| What is needed |
Transcribe the lines from the start of the data below through the line with "Click the Eliminar", word for word and nothing more.

[Extracted records]
====================
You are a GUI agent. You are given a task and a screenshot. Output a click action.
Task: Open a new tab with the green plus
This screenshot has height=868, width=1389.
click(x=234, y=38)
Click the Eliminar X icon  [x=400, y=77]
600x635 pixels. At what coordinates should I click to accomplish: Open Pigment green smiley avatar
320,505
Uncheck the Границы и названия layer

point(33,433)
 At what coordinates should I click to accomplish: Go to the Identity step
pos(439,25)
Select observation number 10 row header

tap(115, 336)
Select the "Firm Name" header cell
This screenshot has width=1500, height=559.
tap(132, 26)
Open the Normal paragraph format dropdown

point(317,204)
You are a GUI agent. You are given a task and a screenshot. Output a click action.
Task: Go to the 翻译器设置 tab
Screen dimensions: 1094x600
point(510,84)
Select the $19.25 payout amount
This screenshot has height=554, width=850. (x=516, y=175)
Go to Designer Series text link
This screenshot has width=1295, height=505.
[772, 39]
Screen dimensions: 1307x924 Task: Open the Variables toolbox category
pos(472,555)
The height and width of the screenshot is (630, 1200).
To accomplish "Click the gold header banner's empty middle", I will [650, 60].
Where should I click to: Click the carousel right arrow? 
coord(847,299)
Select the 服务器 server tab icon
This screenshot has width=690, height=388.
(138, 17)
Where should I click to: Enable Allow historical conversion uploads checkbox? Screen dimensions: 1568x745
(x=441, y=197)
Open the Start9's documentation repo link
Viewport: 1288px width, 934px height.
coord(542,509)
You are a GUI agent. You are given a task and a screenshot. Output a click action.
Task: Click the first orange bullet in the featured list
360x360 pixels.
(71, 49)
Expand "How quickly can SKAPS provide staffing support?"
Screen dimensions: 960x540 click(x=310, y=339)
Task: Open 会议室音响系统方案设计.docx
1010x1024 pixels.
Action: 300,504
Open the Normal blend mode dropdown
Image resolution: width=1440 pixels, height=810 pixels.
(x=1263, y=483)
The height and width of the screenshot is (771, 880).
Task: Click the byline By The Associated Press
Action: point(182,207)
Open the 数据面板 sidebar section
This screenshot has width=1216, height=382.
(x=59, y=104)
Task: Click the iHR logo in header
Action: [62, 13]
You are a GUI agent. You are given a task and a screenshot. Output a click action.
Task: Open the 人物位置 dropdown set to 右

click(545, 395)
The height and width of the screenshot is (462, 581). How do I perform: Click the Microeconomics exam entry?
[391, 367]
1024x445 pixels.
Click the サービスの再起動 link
====================
| Answer to the problem |
You are a GUI agent. You are given a task and a screenshot. Output a click action.
Task: Open a new tab with the green plus
This screenshot has height=868, width=1389.
click(x=234, y=38)
Click the Eliminar X icon  [x=400, y=77]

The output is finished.